Jason Vassell is a young Jamaican American man, formerly a student at UMass, Amherst. Early in the morning of 3 February 2009, that is a year and a day ago, he was attacked in his dorm by two drunk, young white men who hurled insults at him, broke his window, entered the dorm (though not through the broken window) and physically attacked him. (Unable to secure help from the campus police in time, he called a friend. When he opened the door to the dorm to let in the friend, the two white men forced their way in at the same time.) He tried to defend himself with a pocketknife. He did stab both men, but their injuries were not serious. One of the men broke Jason’s nose.
Jason Vassell has no prior criminal record. The attackers have prior records of disorderly and violent conduct, including (in the case of one in particular) racially motivated violence. Jason Vassell has a good academic record and was working full-time and performing community service when the attack took place. Numerous students, faculty and others have come forward eager to testify to his exemplary character.

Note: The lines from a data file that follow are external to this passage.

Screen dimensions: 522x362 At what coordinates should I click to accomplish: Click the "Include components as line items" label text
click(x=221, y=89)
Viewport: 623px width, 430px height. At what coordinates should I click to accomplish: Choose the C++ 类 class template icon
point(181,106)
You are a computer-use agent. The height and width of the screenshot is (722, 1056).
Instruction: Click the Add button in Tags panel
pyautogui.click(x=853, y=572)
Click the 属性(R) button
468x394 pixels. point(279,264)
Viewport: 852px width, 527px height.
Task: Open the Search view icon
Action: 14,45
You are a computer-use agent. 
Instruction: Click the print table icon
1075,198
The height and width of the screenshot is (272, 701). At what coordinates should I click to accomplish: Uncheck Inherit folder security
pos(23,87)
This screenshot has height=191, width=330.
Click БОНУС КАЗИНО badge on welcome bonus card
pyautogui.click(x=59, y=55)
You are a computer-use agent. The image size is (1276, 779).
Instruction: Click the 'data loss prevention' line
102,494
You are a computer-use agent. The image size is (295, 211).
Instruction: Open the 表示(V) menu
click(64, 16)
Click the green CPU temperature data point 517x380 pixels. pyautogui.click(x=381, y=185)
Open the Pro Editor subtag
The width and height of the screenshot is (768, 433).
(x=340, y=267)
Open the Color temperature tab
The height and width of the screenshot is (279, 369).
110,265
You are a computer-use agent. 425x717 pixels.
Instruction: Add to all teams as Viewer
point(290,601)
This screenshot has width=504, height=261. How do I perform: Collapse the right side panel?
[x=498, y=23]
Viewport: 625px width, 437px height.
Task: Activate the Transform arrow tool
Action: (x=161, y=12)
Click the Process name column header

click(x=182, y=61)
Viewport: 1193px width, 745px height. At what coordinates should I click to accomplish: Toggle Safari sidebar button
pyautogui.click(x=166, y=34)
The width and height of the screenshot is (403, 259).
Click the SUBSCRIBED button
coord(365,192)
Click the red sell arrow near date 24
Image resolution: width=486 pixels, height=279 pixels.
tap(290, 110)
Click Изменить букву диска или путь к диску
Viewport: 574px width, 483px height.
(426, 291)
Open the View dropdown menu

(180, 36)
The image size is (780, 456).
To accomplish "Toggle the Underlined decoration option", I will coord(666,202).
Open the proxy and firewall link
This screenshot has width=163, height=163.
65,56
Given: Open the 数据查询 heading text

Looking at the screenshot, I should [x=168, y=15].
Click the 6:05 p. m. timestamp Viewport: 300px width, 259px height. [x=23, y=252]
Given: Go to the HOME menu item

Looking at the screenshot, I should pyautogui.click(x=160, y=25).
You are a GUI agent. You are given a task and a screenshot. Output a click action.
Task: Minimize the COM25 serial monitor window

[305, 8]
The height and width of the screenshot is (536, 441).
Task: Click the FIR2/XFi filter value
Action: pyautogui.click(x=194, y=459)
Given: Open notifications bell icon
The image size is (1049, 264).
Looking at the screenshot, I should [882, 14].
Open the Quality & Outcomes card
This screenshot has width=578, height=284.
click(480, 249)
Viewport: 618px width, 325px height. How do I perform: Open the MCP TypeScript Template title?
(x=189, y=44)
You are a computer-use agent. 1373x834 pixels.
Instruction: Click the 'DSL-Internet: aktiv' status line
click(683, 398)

Jason Vasell explains that he thought, while the attacks were in progress, that the men were going to lynch him. This would explain his use of the pocketknife. We remind that they had broken his window, and that they came, uninvited, into the place where he was living (his ‘home’ at the time) and attacked him, and he has a broken nose to prove it.
The upshot of all of this? As a result of defending himself against this unprovoked assault, Jason Vassell, the victim of the attack, has been charged with two counts of aggravated assault with a dangerous weapon and now faces charges carrying a possible sentence of up to 30 years. One of his attackers faces no charge at all; the other faces a maximum of five years. Members of the UMass community (excepting the university administration) have rallied around Jason and attempted to lobby the state to drop the charges against him, so far without success.
“The Memorandum of Law in Support of the Motion to Dismiss” Jason Vassell argues that there is compelling evidence of racial discrimination both in the actions and attitudes of some members of the police department and in decisions made by prosecutors of how to proceed — or not to proceed — against all three men. There are eyewitnesses to the incident and video tape of the encounter between Vassell and the men. One of the police officers involved in the incident noted that “[both white males] smelled strongly of an alcoholic beverage and were slurring their speech when trying to give statements.”
Further information on the matter is available at http://www.justiceforjason.org/
Barack Obama may be in the White House but American jails remain full of young black males in horribly disproportionate numbers. Perhaps a story like Jason’s helps to explain why. Perhaps too, if sufficient persons in, what we hope is a new America, rally to Jason’s cause, Justitia will begin lifting a hand to peel off the blindfold. When a symbol comes to mean the opposite of itself, then perhaps we need to dispose of it.